Of the 118,963 participants, 23,094 had hyperuricemia and 95,869 did not (Table 1). Significant differences were observed across various demographic, lifestyle, and clinical characteristics. The participants with hyperuricemia were older (51 ± 11 vs. 50 ± 11 years, p < 0.001), had a higher BMI (26.50 ± 3.93 vs. 23.67 ± 3.53 kg/m², p < 0.001), and were more likely to smoke (37.7% vs. 24.8%, p < 0.001), consume alcohol (13.9% vs. 7.2%, p < 0.001), and have elevated systolic and diastolic blood pressure (127.15 ± 18.46 vs. 118.93 ± 18.36 and 78.38 ± 11.47 vs. 72.74 ± 11.11 mmHg, p < 0.001). Clinically, participants with hyperuricemia also had a higher prevalence of hypertension (20.9% vs. 10.2%, p < 0.001), diabetes mellitus (6.3% vs. 4.9%, p < 0.001), metabolic syndrome (48.6% vs. 25.1%, p < 0.001), CKD (4.9% vs. 0.8%, p < 0.001), gout (12.5% vs. 1.7%, p < 0.001), and KSD (9.4% vs. 5.6%, p < 0.001). In addition, the laboratory profiles of the participants with hyperuricemia were worse than those without hyperuricemia, with higher levels of HbA1c, creatinine, blood urea nitrogen (BUN), and uric acid (all p < 0.001).

Univariate binary logistic regression analysis demonstrated that hyperuricemia was significantly associated with an increased risk of kidney stones (OR: 1.744, 95% CI: 1.656-1.837, p < 0.001) (Table 2). Other significant predictors of kidney stone formation included older age (OR: 1.036 per year, 95% CI: 1.034-1.039, p < 0.001), female sex (OR: 2.914, 95% CI: 2.778-3.057, p < 0.001), higher BMI (OR: 1.075, 95% CI: 1.069-1.081, p < 0.001), smoking (OR: 1.973, 95% CI: 1.881-2.069, p < 0.001), and alcohol consumption (OR: 1.722, 95% CI: 1.606-1.847, p < 0.001). Clinical conditions such as hypertension, diabetes mellitus, metabolic syndrome, CKD, and gout also emerged as significant risk factors, with ORs all exceeding 2.0 (all p < 0.001). Laboratory markers including higher HbA1c, BUN, creatinine, and uric acid levels were also associated with a higher odds of kidney stone formation.

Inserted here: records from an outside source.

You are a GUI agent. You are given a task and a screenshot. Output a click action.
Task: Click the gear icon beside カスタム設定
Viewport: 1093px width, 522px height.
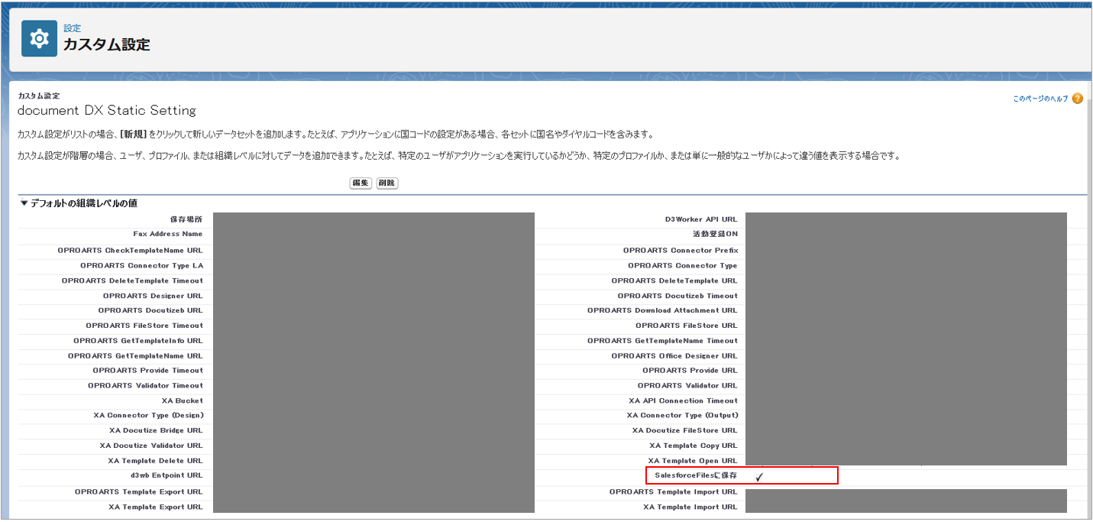click(x=39, y=38)
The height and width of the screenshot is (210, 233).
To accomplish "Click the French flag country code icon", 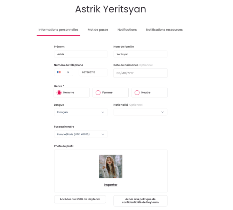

Multivariate logistic regression analysis, adjusting for potential confounders, confirmed that hyperuricemia was an independent risk factor for kidney stone formation (OR: 1.155, 95% CI: 1.089-1.224, p < 0.001) (Table 3). Significant predictors included older age (OR: 1.030, 95% CI: 1.027-1.033, p < 0.001), female sex (OR: 2.332, 95% CI: 2.190-2.483, p < 0.001), higher BMI (OR: 1.028, 95% CI: 1.020-1.035, p < 0.001), smoking (OR: 1.118, 95% CI: 1.055-1.186, p < 0.001), hypertension (OR: 1.611, 95% CI: 1.511-1.717, p < 0.001), diabetes (OR: 1.214, 95% CI: 1.098-1.342, p < 0.001), metabolic syndrome (OR: 1.091, 95% CI: 1.026-1.161, p = 0.005), CKD (OR: 1.209, 95% CI: 1.038-1.407, p = 0.015), and gout (OR: 1.370, 95% CI: 1.253-1.499, p < 0.001). Non-significant associations included alcohol use (OR: 0.940, p = 0.113), physical activity (OR: 0.961, p = 0.124), HbA1c (OR: 0.989, p = 0.482), and creatinine (OR: 0.938, p = 0.135). Diastolic blood pressure was inversely related (OR: 0.994, p < 0.001), while systolic blood pressure was positively associated (OR: 1.012, p < 0.001). In addition, eGFR (OR: 1.002, p = 0.020) and BUN (OR: 1.021, p < 0.001) were also significant predictors.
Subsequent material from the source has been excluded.